Last month, Curran and other Long Island officials announced the Downtown Travel Pass.  The pass is a free, contactless phone application that sends its users offers and promotional codes for some of Nassau’s downtown areas that were greatly impacted by the economic downturn caused by the coronavirus ranging from Great Neck to Farmingdale.

Residents are able to sign up for free, contactless mobile offerings by visiting  A link is sent to the participant’s mobile phone, which opens a “virtual passport” and directs the participant to add an icon to the home screen, easily accessible at any time.

A participant ready to redeem a pass can hand the phone over at the checkout counter to access a deal, promotion or special offer.

The new free mobile travel pass was designed to boost economic recovery efforts in the region through incentivized marketing efforts ranging from small businesses to general attractions.

Curran joined with her Suffolk counterpart, Steve Bellone, Nassau Industrial Development Agency Chairman Richard Kessel and other business development leaders on Long Island to make the announcement.

“Embracing and growing Nassau’s vibrant, walkable downtown communities near transit and housing has been a priority of my administration since day one,” Curran said.  “Following our COVID-19 frontline response, my priority focused on boosting the recovery of our small businesses and revival of these once bustling, beloved Main Street communities – the heartbeat of our local economy.

“The small businesses that make up our charming downtowns are the lifeblood of our communities and a top priority during these unprecedented times,” Kessel said.  “We are excited to collaborate with Discover Long Island to launch this new Downtown Deals Travel Pass that will provide an economic boost to our local businesses.”

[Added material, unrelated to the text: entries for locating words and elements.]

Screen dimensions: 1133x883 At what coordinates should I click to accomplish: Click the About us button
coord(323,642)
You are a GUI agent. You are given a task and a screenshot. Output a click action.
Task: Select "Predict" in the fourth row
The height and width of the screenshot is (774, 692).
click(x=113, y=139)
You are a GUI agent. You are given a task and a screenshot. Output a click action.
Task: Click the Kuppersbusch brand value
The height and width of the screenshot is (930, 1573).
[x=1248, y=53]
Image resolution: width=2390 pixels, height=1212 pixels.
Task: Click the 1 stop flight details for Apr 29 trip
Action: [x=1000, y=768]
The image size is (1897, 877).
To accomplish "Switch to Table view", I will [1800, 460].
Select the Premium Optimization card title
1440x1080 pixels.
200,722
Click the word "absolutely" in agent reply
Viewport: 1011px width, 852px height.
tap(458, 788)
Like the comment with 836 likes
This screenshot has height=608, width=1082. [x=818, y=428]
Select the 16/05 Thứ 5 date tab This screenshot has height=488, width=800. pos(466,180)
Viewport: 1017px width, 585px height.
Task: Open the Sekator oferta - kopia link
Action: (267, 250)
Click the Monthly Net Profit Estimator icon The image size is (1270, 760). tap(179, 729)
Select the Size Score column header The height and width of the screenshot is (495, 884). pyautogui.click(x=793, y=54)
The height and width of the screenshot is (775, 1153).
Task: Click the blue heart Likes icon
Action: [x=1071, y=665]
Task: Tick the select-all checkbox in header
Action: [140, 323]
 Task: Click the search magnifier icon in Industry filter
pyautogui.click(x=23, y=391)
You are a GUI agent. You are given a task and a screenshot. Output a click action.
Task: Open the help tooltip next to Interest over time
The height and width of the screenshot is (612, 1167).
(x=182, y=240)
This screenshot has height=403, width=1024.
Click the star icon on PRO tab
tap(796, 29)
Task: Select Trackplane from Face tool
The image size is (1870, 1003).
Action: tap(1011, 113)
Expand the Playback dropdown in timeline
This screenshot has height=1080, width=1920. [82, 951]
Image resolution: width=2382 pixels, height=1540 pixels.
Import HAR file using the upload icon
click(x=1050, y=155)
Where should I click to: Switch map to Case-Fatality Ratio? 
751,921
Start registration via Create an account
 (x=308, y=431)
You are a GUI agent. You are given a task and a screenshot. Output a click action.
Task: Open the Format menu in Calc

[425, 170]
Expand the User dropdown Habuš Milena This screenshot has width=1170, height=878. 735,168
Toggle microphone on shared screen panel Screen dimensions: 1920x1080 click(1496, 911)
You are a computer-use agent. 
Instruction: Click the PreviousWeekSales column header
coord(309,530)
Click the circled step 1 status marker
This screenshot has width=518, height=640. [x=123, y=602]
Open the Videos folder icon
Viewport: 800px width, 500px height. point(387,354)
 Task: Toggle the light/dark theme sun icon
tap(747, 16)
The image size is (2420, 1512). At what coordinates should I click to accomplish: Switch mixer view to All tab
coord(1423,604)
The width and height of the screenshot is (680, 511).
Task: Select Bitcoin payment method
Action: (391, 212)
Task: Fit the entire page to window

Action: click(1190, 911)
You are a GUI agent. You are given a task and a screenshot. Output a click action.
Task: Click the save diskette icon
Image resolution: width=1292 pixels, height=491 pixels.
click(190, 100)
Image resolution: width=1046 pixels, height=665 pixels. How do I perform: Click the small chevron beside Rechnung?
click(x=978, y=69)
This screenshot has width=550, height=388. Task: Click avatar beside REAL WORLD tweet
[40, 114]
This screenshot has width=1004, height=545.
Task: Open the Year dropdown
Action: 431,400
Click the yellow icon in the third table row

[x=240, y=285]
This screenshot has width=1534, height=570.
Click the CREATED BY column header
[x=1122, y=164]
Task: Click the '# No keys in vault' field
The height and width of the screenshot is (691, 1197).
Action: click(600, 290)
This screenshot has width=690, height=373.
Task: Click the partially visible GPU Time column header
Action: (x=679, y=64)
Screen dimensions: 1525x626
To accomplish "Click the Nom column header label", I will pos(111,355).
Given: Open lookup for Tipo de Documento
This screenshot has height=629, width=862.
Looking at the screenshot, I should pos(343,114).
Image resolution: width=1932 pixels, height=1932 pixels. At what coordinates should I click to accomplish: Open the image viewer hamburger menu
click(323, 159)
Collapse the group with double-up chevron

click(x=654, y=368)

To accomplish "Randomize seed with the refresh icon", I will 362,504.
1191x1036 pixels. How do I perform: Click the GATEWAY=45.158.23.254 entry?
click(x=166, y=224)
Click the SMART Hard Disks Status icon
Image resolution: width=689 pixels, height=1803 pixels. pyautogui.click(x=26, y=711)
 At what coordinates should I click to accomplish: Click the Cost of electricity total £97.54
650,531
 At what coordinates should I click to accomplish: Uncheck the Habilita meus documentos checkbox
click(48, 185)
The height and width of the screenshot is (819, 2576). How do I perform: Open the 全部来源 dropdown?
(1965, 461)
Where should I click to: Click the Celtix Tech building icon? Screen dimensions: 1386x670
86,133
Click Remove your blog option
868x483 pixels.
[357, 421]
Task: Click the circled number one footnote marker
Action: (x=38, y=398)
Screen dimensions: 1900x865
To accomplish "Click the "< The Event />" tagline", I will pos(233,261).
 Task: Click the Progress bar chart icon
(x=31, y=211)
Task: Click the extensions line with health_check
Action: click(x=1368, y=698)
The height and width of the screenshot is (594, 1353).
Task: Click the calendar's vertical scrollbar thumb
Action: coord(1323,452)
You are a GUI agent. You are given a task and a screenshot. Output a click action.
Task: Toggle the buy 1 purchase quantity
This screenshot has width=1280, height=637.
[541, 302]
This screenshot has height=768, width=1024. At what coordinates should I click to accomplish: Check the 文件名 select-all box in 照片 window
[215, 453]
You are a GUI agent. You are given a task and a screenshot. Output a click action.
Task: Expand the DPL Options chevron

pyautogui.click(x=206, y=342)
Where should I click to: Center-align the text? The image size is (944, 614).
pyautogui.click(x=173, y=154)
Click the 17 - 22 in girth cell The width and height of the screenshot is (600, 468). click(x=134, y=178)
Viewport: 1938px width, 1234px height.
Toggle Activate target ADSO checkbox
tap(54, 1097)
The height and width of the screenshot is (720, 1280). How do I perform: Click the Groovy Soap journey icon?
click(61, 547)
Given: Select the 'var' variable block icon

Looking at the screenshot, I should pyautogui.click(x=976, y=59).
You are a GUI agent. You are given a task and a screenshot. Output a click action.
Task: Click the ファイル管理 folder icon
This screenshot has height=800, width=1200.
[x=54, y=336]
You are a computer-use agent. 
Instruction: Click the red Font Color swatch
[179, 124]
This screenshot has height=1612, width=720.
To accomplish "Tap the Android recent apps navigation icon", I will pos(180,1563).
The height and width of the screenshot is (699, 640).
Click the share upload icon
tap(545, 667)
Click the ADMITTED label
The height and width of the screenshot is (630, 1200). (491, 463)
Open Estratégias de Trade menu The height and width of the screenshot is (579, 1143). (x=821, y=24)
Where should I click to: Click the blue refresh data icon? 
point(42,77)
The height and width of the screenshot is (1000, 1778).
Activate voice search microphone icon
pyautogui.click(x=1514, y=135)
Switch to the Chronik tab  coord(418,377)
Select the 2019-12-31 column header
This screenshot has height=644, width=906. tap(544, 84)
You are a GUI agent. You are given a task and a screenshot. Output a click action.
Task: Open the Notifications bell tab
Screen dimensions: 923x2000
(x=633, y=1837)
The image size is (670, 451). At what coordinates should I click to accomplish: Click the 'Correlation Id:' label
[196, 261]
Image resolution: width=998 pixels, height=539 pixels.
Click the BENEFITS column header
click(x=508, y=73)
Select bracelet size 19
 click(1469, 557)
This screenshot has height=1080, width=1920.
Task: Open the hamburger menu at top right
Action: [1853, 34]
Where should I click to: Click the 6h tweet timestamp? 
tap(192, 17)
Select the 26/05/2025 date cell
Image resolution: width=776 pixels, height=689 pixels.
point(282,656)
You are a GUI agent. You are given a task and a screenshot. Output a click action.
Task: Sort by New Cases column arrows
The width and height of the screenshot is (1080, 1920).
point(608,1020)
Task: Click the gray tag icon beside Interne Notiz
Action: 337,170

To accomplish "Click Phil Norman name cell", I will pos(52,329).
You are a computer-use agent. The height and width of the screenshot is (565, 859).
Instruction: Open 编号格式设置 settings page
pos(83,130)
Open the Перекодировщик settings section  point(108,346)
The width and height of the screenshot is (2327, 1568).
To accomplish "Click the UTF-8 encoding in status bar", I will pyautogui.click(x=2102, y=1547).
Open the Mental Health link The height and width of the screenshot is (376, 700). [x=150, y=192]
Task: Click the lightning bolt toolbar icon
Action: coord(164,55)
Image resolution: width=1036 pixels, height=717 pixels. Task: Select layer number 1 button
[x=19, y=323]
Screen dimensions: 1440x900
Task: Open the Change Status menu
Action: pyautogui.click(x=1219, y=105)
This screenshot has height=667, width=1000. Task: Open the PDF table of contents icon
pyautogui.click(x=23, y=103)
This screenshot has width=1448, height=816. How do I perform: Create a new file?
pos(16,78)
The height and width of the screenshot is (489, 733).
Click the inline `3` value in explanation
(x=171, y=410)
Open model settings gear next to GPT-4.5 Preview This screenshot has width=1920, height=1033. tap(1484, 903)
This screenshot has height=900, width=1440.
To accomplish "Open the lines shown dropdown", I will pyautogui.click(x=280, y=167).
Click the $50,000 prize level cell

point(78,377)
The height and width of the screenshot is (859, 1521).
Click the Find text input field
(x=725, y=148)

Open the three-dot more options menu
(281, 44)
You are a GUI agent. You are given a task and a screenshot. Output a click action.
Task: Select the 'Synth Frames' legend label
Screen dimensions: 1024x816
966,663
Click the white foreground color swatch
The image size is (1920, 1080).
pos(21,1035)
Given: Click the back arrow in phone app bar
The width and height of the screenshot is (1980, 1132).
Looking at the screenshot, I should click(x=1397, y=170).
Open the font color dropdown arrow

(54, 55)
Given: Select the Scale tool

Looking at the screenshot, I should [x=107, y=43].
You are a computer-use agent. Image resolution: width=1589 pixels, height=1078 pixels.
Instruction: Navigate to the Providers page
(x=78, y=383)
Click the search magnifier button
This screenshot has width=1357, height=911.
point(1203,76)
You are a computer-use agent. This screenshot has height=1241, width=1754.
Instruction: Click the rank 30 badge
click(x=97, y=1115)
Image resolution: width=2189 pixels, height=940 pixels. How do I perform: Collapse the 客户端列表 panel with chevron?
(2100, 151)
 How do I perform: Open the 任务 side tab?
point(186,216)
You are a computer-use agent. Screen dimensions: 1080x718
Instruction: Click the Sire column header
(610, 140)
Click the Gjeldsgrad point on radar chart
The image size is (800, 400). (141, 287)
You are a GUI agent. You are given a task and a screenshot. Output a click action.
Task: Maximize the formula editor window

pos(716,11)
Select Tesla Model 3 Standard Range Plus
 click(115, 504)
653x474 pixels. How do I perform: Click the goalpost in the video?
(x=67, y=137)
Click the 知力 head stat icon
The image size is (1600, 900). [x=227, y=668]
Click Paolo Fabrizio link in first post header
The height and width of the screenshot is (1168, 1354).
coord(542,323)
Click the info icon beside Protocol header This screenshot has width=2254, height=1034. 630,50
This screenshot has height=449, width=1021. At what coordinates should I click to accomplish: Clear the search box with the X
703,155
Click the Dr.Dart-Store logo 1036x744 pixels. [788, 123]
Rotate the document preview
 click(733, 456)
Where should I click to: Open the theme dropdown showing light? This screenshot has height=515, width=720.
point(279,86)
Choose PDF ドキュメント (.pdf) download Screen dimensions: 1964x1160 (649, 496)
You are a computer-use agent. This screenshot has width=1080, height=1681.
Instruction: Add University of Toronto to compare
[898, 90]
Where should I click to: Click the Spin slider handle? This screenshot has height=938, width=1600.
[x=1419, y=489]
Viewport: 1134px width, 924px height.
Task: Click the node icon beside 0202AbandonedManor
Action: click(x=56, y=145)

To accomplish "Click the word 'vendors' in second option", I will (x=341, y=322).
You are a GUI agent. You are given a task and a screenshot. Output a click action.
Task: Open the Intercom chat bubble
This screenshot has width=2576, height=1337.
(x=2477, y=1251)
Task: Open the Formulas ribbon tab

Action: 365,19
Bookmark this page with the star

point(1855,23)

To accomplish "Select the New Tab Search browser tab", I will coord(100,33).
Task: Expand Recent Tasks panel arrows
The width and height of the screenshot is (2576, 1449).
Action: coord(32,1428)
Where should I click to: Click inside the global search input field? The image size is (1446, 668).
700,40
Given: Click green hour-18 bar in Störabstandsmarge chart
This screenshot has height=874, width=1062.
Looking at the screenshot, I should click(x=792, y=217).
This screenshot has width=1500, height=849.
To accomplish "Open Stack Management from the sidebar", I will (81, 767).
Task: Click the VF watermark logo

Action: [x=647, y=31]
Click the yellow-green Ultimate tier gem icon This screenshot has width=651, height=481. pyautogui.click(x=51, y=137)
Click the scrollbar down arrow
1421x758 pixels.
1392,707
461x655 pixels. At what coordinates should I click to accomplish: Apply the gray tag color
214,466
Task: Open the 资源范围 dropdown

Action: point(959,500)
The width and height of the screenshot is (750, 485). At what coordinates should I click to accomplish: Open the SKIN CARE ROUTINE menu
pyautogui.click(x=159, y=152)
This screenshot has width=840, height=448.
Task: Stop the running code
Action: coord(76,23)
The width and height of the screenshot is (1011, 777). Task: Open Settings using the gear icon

Curran has been trying to aid small businesses and downtown areas, opening main streets for outdoor dining in early June, after the first phase of reopening began. The open streets program created a fast track for municipalities to get approval from the county to close county-operated roads so restaurants can provide outdoor dining and increase curbside pickup options.

Last year, Curran introduced funding for transit-oriented development projects for qualified municipalities throughout Nassau. The funding was part of the federal Community Development Block Grant program received by the county each year, according to a news release from Curran’s office, and is meant to “support project costs and promote development that maximizes the amount of residential, business, and public open space within walking distance of public transportation.”

The county allocated $1 million for the initiative and intended to fund at least three projects before the pandemic hit. The maximum award for a municipality would total $400,000.

“I want to encourage businesses and residents to sign up for the new free Downtown Deals Travel Pass and explore downtown districts throughout Long Island,” Curran said. “Not only will you find fantastic ways to enjoy a staycation but you will be supporting the businesses that employ so many of our neighbors, family, and friends.”

Curran stressed the importance of supporting local businesses throughout the county, especially with the looming $384 million deficit Nassau faces this year due to the pandemic.  A report conducted by Nassau County Comptroller Jack Schnirman in late June anticipated the county’s sales tax revenue could decrease by as much as $417 million this year, and more than $601 million in 2021 if a second wave of the virus were to hit.